Activity
Every line from the one containing "Viewport: 1220px width, 949px height." to the one containing "Task: Open the C# files type filter dropdown" in the records below, both included, must be set down exactly, and no other line.

Data
┄┄┄┄┄┄

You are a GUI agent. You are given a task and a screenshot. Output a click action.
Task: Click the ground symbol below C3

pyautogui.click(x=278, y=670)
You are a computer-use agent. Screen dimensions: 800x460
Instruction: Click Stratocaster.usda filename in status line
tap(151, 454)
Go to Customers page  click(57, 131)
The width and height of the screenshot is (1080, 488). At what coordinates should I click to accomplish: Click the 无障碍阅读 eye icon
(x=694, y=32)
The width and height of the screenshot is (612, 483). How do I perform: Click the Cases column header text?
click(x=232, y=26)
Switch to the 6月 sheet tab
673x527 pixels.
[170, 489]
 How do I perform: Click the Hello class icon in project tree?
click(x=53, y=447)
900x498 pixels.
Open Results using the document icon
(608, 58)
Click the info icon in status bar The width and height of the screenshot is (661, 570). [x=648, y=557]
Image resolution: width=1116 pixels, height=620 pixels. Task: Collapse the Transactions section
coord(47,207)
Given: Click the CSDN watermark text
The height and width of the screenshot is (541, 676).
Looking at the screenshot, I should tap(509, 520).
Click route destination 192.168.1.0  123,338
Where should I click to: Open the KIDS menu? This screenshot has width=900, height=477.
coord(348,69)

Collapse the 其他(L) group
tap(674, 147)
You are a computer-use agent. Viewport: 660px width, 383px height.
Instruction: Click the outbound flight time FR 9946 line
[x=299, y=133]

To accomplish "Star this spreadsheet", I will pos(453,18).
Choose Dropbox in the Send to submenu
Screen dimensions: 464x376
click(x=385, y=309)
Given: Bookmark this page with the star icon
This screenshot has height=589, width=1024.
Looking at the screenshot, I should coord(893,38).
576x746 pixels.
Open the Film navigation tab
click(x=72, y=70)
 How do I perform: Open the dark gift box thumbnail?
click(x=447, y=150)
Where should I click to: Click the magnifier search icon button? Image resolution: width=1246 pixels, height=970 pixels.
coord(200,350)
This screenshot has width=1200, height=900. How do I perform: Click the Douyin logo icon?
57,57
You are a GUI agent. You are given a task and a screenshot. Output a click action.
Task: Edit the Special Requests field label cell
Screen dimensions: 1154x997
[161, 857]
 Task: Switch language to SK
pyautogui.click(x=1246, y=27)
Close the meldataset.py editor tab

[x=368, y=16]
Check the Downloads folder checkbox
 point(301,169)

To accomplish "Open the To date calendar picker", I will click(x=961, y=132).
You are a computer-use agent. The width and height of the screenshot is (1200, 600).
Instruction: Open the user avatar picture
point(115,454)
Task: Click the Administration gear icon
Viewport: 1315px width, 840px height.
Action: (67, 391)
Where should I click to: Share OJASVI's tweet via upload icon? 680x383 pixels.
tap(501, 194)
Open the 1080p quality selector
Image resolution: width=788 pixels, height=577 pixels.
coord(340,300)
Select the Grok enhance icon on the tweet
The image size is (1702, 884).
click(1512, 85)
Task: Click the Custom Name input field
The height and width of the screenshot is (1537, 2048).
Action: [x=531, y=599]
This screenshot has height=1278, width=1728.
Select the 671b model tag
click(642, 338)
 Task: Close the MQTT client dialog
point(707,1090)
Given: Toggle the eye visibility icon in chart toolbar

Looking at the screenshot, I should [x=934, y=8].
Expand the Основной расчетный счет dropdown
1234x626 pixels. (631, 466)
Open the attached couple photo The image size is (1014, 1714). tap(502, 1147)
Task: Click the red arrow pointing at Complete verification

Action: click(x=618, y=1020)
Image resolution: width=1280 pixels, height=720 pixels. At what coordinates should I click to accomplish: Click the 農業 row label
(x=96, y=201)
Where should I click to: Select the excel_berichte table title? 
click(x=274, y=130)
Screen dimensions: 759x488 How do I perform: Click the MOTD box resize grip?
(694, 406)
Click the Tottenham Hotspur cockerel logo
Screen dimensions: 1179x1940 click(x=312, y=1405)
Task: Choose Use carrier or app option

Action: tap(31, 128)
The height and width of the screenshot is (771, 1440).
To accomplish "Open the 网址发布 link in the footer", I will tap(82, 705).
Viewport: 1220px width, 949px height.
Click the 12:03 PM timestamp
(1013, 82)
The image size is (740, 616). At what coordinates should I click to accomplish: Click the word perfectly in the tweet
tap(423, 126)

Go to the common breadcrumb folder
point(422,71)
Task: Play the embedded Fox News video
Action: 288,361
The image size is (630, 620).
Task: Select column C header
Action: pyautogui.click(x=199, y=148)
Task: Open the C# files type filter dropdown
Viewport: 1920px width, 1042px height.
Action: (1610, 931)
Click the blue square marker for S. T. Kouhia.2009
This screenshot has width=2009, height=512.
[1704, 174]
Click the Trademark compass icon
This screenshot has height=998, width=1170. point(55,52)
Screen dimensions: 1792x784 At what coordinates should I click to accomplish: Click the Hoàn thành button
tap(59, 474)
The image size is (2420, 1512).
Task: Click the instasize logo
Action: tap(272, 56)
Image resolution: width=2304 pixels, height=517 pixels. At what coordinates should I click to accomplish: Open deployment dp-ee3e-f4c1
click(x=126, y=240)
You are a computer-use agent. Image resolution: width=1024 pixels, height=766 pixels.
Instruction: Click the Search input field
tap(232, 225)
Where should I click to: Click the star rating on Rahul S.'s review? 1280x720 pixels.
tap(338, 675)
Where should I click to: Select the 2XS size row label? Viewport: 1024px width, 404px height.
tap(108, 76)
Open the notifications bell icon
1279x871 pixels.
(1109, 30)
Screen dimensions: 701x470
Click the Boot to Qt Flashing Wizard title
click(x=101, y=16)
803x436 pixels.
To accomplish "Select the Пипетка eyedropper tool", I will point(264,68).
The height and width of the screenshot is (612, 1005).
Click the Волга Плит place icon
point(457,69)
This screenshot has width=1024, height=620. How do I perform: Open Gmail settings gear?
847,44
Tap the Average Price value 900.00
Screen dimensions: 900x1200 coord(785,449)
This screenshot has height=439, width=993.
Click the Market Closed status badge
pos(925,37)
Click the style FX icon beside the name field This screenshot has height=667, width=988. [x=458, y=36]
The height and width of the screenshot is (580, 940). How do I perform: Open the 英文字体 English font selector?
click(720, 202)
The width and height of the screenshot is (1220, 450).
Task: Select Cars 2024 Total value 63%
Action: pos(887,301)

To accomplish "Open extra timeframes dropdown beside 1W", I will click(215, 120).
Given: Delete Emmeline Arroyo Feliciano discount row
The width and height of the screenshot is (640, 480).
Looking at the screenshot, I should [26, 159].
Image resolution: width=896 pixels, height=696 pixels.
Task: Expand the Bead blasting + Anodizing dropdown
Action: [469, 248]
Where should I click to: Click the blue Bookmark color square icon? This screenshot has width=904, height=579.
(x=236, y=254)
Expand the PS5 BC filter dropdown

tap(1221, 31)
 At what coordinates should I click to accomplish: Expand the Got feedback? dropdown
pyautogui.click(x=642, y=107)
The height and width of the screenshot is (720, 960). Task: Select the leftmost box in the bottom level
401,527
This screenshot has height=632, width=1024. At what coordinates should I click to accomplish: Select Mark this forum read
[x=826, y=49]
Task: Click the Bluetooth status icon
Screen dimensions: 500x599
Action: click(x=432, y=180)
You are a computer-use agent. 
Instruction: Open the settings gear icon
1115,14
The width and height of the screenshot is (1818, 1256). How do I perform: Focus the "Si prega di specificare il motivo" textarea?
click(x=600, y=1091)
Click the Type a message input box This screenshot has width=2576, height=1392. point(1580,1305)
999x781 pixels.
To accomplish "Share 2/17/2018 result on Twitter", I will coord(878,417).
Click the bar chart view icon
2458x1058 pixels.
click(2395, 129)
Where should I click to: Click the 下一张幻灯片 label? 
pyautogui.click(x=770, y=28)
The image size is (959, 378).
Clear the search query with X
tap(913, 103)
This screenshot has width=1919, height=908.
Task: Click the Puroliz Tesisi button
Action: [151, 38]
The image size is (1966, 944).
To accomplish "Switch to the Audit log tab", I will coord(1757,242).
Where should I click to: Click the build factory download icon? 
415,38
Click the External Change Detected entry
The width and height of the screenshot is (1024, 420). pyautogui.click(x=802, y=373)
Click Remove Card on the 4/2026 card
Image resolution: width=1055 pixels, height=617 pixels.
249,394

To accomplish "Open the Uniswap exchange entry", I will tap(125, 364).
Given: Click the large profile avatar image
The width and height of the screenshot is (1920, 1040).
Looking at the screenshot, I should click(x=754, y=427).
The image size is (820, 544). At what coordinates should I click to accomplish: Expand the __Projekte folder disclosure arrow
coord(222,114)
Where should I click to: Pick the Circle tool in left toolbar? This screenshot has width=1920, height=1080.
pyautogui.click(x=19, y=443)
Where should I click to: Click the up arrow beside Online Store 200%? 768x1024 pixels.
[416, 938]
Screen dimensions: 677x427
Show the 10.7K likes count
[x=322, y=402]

┄┄┄┄┄┄

Response area
Viewport: 1220px width, 949px height.
Click the 12:03 PM timestamp
(1013, 82)
The image size is (740, 616). At what coordinates should I click to accomplish: Click the word perfectly in the tweet
tap(423, 126)

Go to the common breadcrumb folder
point(422,71)
Task: Play the embedded Fox News video
Action: 288,361
The image size is (630, 620).
Task: Select column C header
Action: pyautogui.click(x=199, y=148)
Task: Open the C# files type filter dropdown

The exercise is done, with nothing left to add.